AMD's new Ryzen 5 2400G and Ryzen 3 2200G APUs update entry-level and mid-range product lines and replace the company's Ryzen 5 1400 and Ryzen 3 1200. You can even invalidate the R3 1300X and R5 1500X to some extent. The special thing about these new entry-level chips, in addition to the revised CPU, is that they have integrated Radeon Vega graphics. We saw that this works quite well on laptops a few months ago, but unlike portable systems, there are far fewer restrictions on the desktop.
The new chips, codenamed Raven Ridge, are based on the same 14nm process as the original Ryzen, although AMD markets them as a "14nm +" process, similar to the strategy that Intel recently applied. This essentially means that the manufacturing process is so sophisticated that the clock speeds can be set a little higher, and that's exactly what AMD did here.
In addition to a frequency boost, Raven Ridge chips have a single CCX module, meaning they are limited to four cores (see our original Ryzen test if you get lost). This design has advantages and disadvantages. The main advantage is that there is no latency when moving data between CCX modules, although this is based on our own tests, which didn't seem to be a big problem. The advantage for AMD is that they get the same number of cores in half the area.
AMD's Raven Ridge APUs at a glance
|Ryzen 5 2400G||Ryzen 3 2200G|
|Price||$ 169||$ 99|
|CPU cores / threads||4/8||4 / 4th|
|graphic||Vega 11||Vega 8|
|Base CPU frequency||3.6 GHz||3.5 GHz|
|Turbo CPU frequency||3.9 GHz||3.7 GHz|
|L2 cache||512 KB / core|
|L3 cache||4 MB|
|GPU cores||704 SPs at 1250 MHz||512 SPs at 1100 MHz|
|Calculate units||11 CUs||8 CUs|
The downside, on the other hand, is that you get less CPU overall. With a CCX module, Raven Ridge's L3 cache is reduced from 16MB to 8MB, but AMD has decided to cut it in half again, and these chips only have a 4MB cache. In comparison, the Ryzen 5 1400 had an 8 MB L3 cache and the 1500X packed 16 MB, the 2400G and the 2200G only offer 4 MB. That doesn't sound too encouraging, but AMD believes they have been able to offset this reduction with higher clock speeds.
A reduced cache and memory latency is said to make up for this capacity deficit, and is actually the result of a lower cache. Overall, AMD believes this is a positive net improvement for productivity workloads, and especially games that are more sensitive to memory latency.
Some cutbacks have also been made to reduce production costs. Raven Ridge only contains x8 PCI Express lanes, not 16 like the first generation Ryzen CPUs. AMD has made this sacrifice as it does not believe it will affect the performance of discrete mid-range graphics cards, and it is unlikely that those with an APU will upgrade to a GTX 1080 Ti soon, so this makes sense.
According to AMD, this reduction in PCIe traces also contributes to a smaller and more efficient "uncore". Uncore is a term used by Intel for the first time to describe aspects of the CPU that are not in the core, but are closely related to it for maximum performance. Things like the L3 cache and the on-die storage controller.
AMD also saved money by using a non-metallic TIM for the 2400G and 2200G. We're not sure if the company uses the same toothpaste as Intel, but we'll test the charging temperatures to get an idea of it. Regardless, this confirms what we've already suspected: Intel has made thermal paste cheaper to save production costs, and now AMD has done exactly the same thing for its cheapest CPUs, although at least the company admits it and it also makes more sense on it Budget chips.

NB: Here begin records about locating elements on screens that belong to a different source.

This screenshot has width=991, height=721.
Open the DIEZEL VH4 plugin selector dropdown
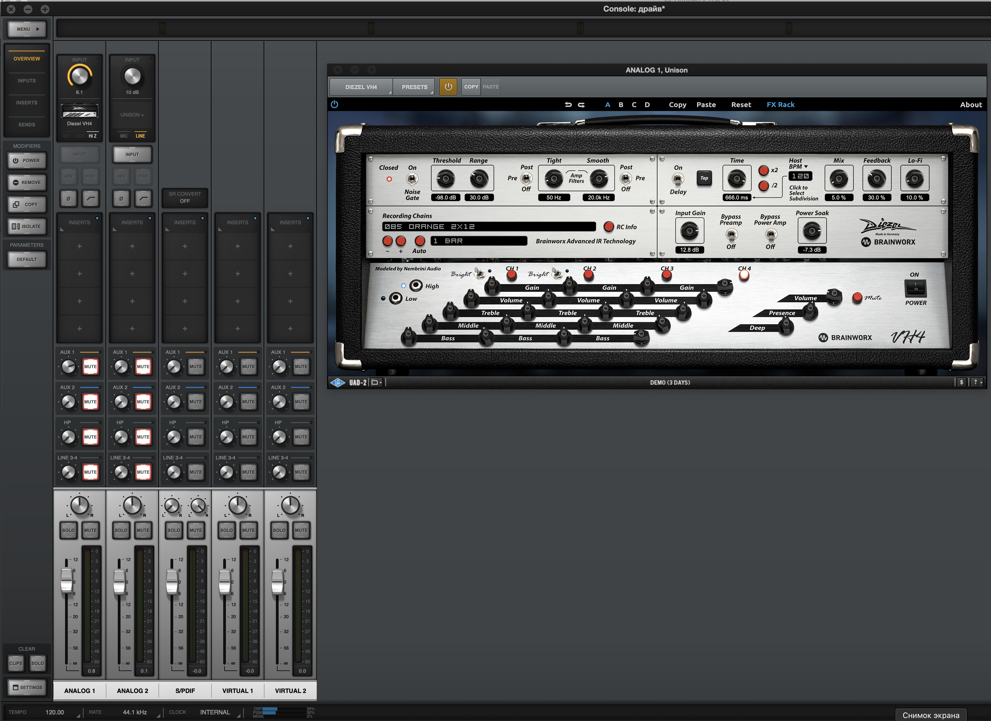(361, 87)
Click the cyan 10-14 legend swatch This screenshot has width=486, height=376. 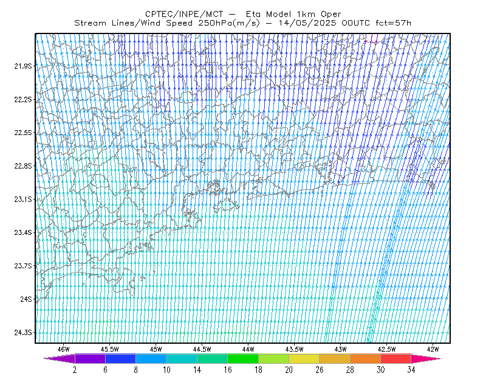(182, 358)
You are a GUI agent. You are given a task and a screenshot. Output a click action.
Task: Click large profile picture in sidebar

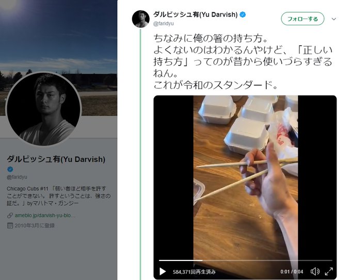[x=43, y=109]
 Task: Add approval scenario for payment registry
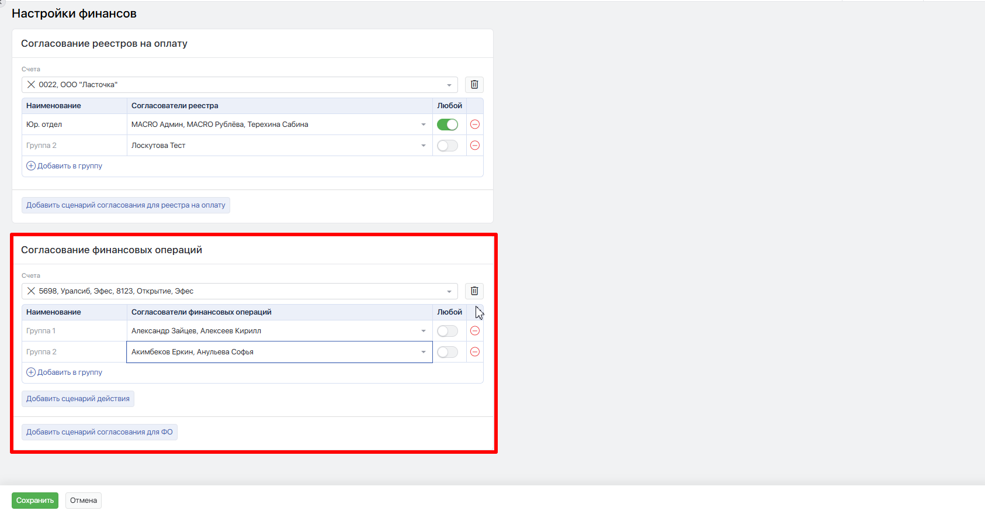126,205
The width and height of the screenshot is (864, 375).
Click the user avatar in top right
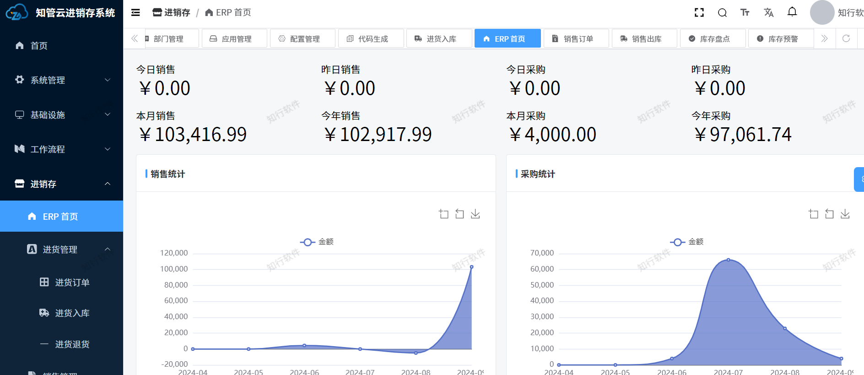coord(822,13)
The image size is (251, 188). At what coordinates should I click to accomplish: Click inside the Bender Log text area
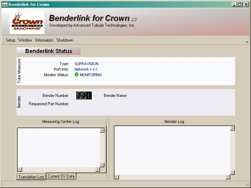pyautogui.click(x=172, y=150)
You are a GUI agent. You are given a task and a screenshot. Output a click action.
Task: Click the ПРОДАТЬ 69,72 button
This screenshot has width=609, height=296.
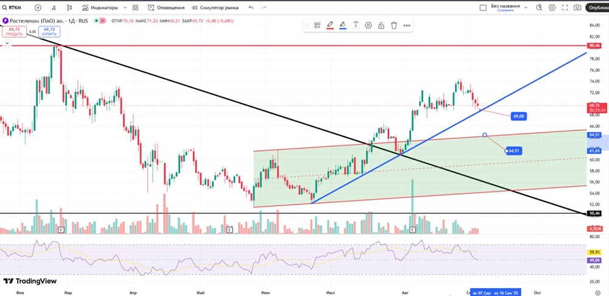click(x=14, y=32)
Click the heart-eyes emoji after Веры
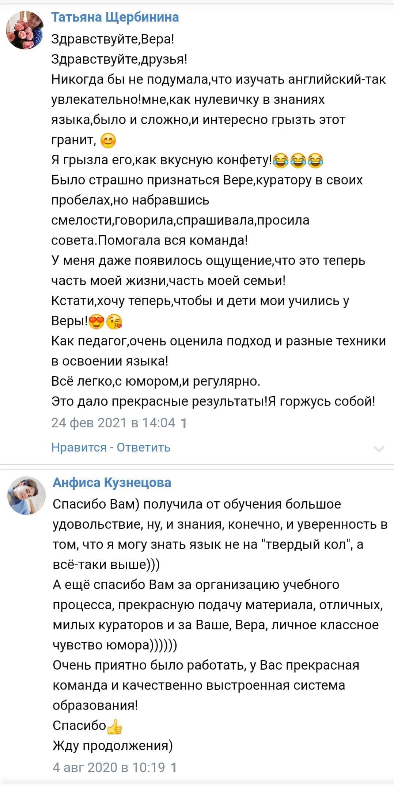Viewport: 394px width, 805px height. 96,322
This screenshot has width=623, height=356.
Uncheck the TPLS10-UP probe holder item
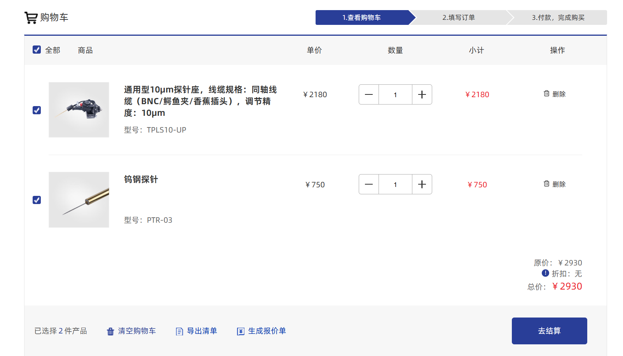tap(37, 110)
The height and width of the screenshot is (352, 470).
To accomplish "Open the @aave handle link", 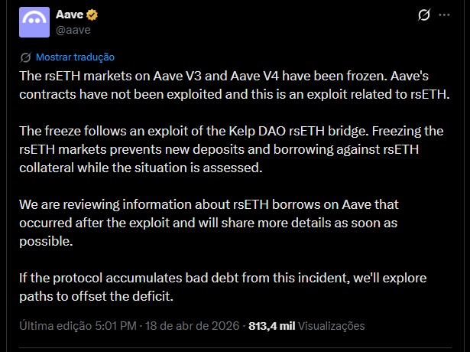I will (x=73, y=30).
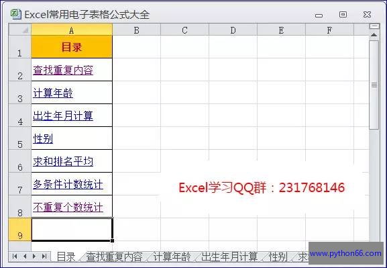The image size is (387, 268).
Task: Switch to the 出生年月计算 sheet tab
Action: (229, 257)

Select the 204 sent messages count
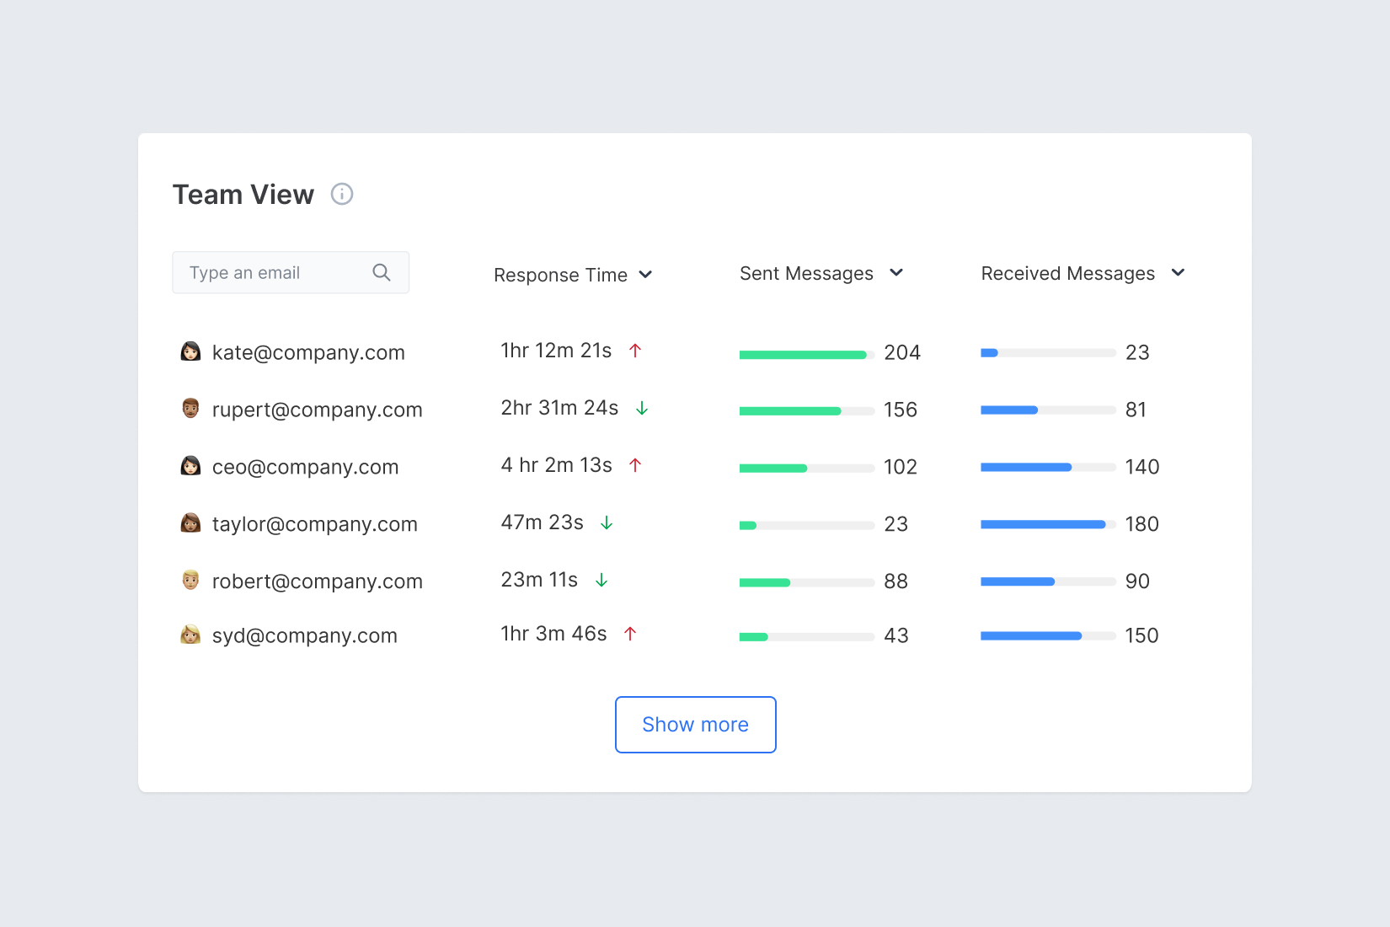coord(901,352)
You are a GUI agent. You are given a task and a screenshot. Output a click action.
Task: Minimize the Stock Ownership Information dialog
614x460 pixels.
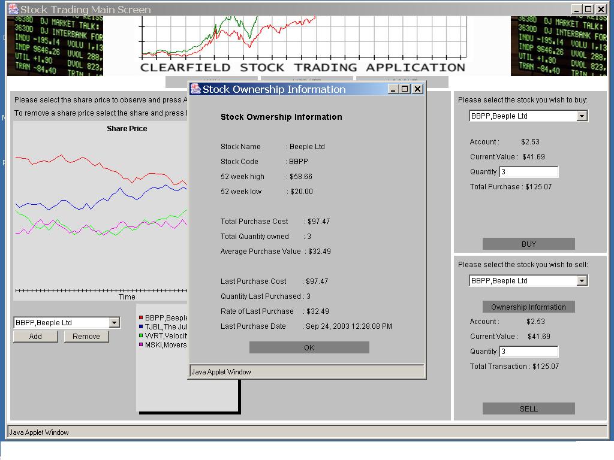tap(393, 89)
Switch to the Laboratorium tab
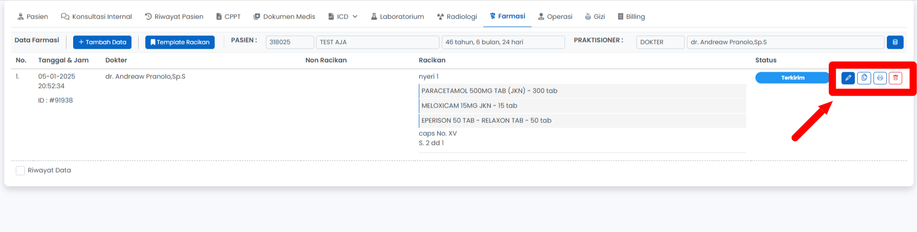 (x=397, y=17)
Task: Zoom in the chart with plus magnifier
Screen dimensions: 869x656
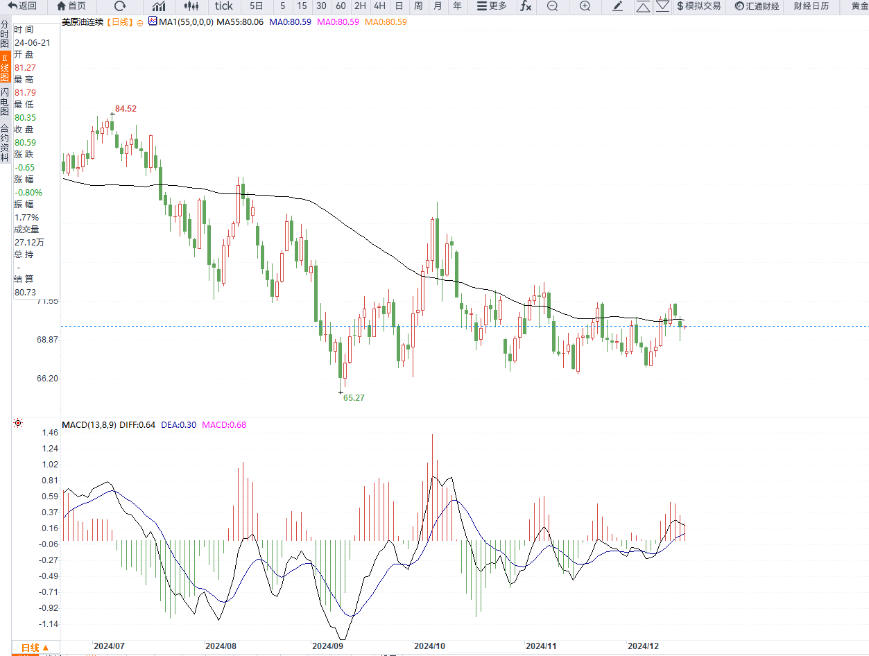Action: pos(585,6)
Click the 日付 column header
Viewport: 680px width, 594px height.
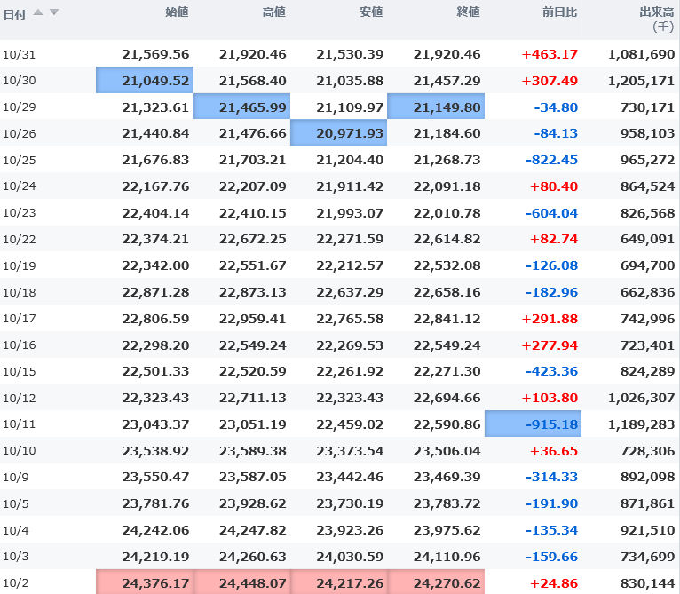[14, 12]
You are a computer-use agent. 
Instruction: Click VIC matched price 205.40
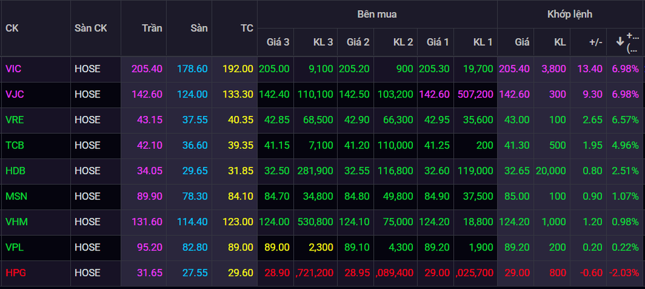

Raven Ridge parts also support dual-channel DDR4-2933 memory, which is an important feature for these APUs as memory performance is of paramount importance for integrated graphics. Like the mobile parts, the desktop Raven Ridge CPUs also have Precision Boost 2 technology, which is basically just a more aggressive version of the original Ryzen processors.
And the most notable change, of course, is the addition of Vega graphics. A Vega chip with 11 CUs for the 2400G and 8 CUs for the 2200G is connected to the CPU via the Infinity Fabric. The clock speed is the main advantage of using the Vega architecture over Polaris, as the integrated graphics on both new AMD chips work at over 1000 MHz and can be shifted to 1.5 GHz or higher.
In addition, both parts have a thermal design power of 65 watts, although they can be configured up to 45 watts.
We will test Raven Ridge on a B350 motherboard with 16 GB DDR4-3200 memory. First, we check the application performance before we start playing (with and without a discrete graphics card), along with some memory scaling performance. We'll also talk about overclocking, power consumption, and operating temperatures, so let's get started.